The following introduction to what’s known as the “bagua” or “feng shui floor plan” is an excerpt from The Art of Bliss.
In the Taoist form of alchemy that we call feng shui, there is a mathematical and magical construct known as the bagua. In Western mystery traditions it’s known as a magic square (a square in which each row adds up to the same number) or, more specifically, as the square of Saturn. In fact, the bagua/square of Saturn is present in some form in the mathematical and spiritual traditions of countless cultures, both Western and Eastern. It looks like a tick-tack-toe board in which each square contains a number. If you take a moment to investigate, you’ll notice that each row on the board, whether horizontal, vertical, or diagonal, adds up to the number fifteen.
In feng shui, each square in the bagua corresponds with a major life area.
Western magical traditions associate this particular magic square with the planet Saturn: the planet of earthiness and limitation. This is notable because the bagua, or square of Saturn, is an alchemical map that works within the appearance of limitation to help us find our way back to a connection with the infinite bliss that is our natural state.
To illustrate this, imagine sunlight streaming through a clear prism or wind blowing through chimes. The sunlight is sunlight, and the wind is wind. Still, by flowing through something that appears limited (the prism or chimes), the sunlight creates rainbows, just as the wind rings the chimes. Similarly, an infinite life force flows through our present finite “reality” (or existence and perceptions) to create the holographic interplay of stories that we call our life conditions. The bagua/square of Saturn is a symbol, or conceptual construct, of that mechanism. It gives us a framework and reference point for effecting positive change through working between the realms of finite and infinite, seen and unseen, form and spirit.
(In my next post, I’ll walk you through drawing the bagua over your floor plan so that you can recognize the location of each area in your own home.)
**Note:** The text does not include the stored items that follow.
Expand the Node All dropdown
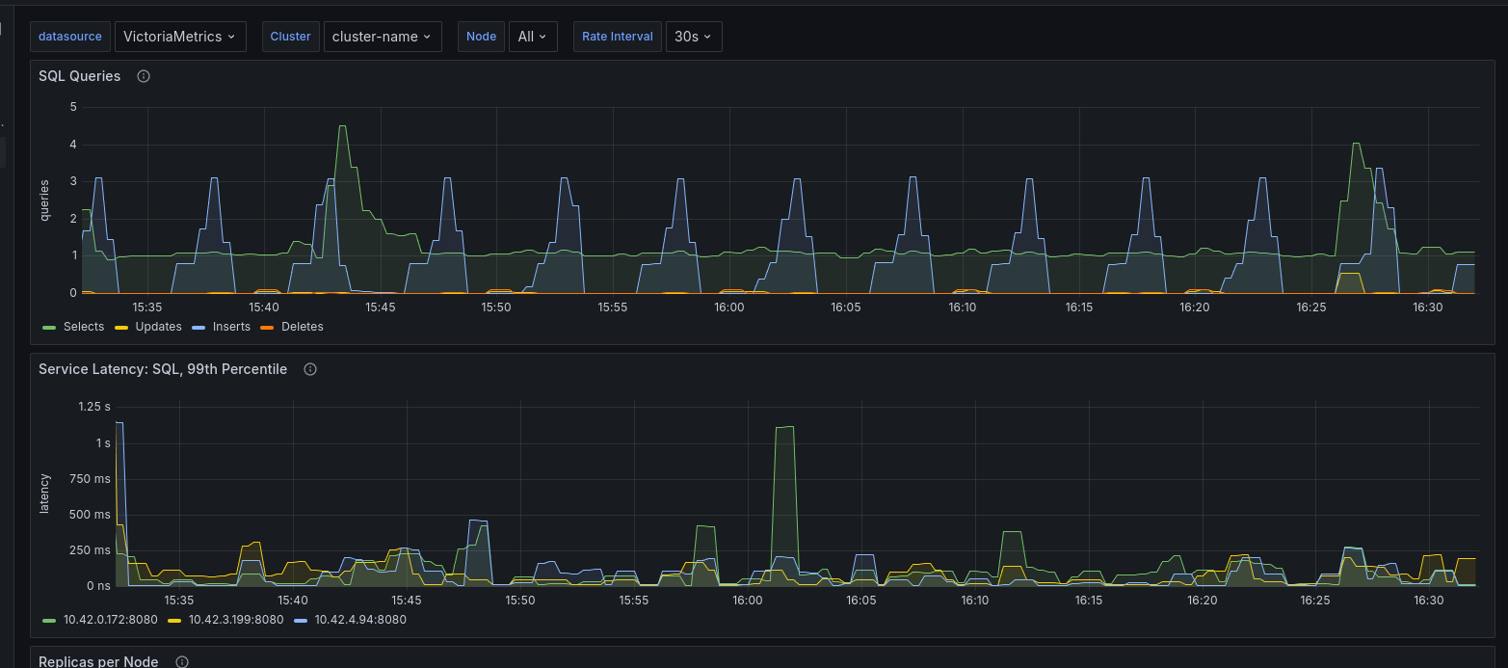This screenshot has height=668, width=1508. tap(532, 37)
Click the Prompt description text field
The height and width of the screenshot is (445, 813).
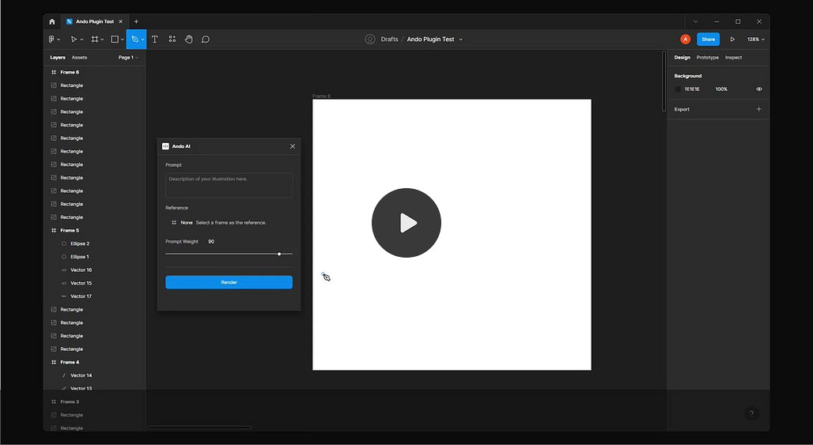[x=229, y=185]
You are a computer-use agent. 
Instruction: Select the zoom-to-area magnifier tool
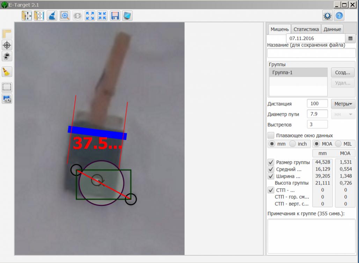(x=65, y=16)
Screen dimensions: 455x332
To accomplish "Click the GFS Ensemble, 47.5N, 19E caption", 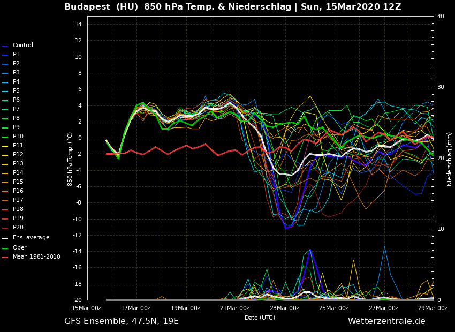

Hi! I live in a townhouse with 3 levels, the topmost being a partial loft, the main floor, and a basement. The top 2 have a south facing entrance – and the stairs are in a straight line from the entrance. The basement has a 7 foot tile ceiling, but is 90% finished. Its staircase is below the other staircase and goes in the opposite direction. When I’m trying to orient the bagua, should I stand in the basement facing the doorway to the stairs? Thank you!
Tess Whitehurst says
Hi Helen! When you orient the bagua, stand in your front door facing in toward the house, no matter what level of the house it enters into.